Des soldats tchadiens regardent un véhicule d'un convoi des Nations unies se dirigeant vers
 un camp de réfugiés ayant fui le Nigeria et les attaques de Boko Haram.
  Photo :  GI/SIA KAMBOU

Un triple attentat-suicide perpétré samedi sur une île du lac Tchad a fait au moins 15 morts et 130 blessés, a annoncé le gouvernement tchadien.
Les trois explosions survenues dans un marché de Koulfoua ont été déclenchées par des femmes, selon le porte-parole de la police du Tchad, Paul Manga.
Le groupe extrémiste Boko Haram est montré du doigt par les autorités, selon le directeur général de la gendarmerie du Tchad, Banyaman Cossingar.
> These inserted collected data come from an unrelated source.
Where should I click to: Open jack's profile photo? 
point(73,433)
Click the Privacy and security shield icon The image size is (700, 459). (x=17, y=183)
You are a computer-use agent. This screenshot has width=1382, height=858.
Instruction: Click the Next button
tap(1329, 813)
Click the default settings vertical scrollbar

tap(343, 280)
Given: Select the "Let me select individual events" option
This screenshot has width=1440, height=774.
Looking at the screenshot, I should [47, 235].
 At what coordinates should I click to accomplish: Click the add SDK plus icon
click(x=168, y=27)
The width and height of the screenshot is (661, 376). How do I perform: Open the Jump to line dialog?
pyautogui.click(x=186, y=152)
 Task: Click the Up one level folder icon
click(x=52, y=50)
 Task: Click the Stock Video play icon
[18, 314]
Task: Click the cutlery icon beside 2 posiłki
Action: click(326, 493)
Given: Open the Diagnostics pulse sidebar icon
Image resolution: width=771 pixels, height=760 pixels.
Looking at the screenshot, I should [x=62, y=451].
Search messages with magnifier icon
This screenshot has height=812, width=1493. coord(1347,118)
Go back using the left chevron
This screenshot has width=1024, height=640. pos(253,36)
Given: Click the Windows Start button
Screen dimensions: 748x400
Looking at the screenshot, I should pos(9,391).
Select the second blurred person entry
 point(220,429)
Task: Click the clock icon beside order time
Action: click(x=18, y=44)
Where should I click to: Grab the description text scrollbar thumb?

État d'urgence dans la zone
La région du lac Tchad, qui chevauche les frontières du Tchad, du Cameroun, du Niger et du Nigeria, a été souvent ciblée par les islamistes. Le gouvernement tchadien a d'ailleurs décrété l'état d'urgence dans cette zone au mois de novembre.
Deux attentats-suicides également commis par des femmes avaient causé la mort d'au moins trois personnes en novembre dans le village de Ngouboua, dans la même région.
Un mois plus tôt, cinq attaques coordonnées avaient fait au moins 36 victimes et quelque 50 blessés à Baga Sola, un lieu de refuge pour plusieurs milliers de Nigérians qui fuyaient les violences dans leur pays.
L'insurrection du groupe terroriste Boko Haram, qui dure depuis maintenant six ans, a tué au moins 20 000 personnes. Ses attaques, qui étaient perpétrées généralement au nord du Nigeria, se sont propagées au Cameroun, au Tchad et au Niger.
Le Tchad et le Nigeria avaient réussi à repousser le groupe hors des villes du nord du Nigeria où il avait proclamé un « califat islamique ».
Une armée multinationale contre Boko Haram
Une armée multinationale formée du Nigeria, du Tchad, du Cameroun et du Bénin qui tente de chasser les extrémistes a lancé une opération dans la région du lac Tchad et dans la forêt de Sambisa la semaine dernière qui s'est soldée par l'arrestation de 100 militants, la mort de 100 autres et la libération de 900 otages.
Les explosions au Tchad surviennent alors que l'agence de renseignements du Nigeria a annoncé qu'elle avait arrêté neuf membres présumés du groupe Boko Haram qui auraient planifié une attaque dans la capitale, Abuja, pour la saison des Fêtes.
La veille, l'ambassade américaine avait diffusé un avertissement selon lequel les extrémistes prévoyaient perpétrer des attaques dans des hôtels fréquentés par des touristes occidentaux.
Le service de la Sécurité d'État a précisé que l'un des neuf hommes arrêtés avait des informations sur un « hôtel de grande notoriété ». Les suspects avaient infiltré la capitale située au centre du pays alors qu'ils commettent généralement leurs attaques à partir du Nord.
Le groupe Boko Haram a revendiqué la responsabilité d'attaques à la bombe qui ont fait des centaines de morts à Abuja en octobre.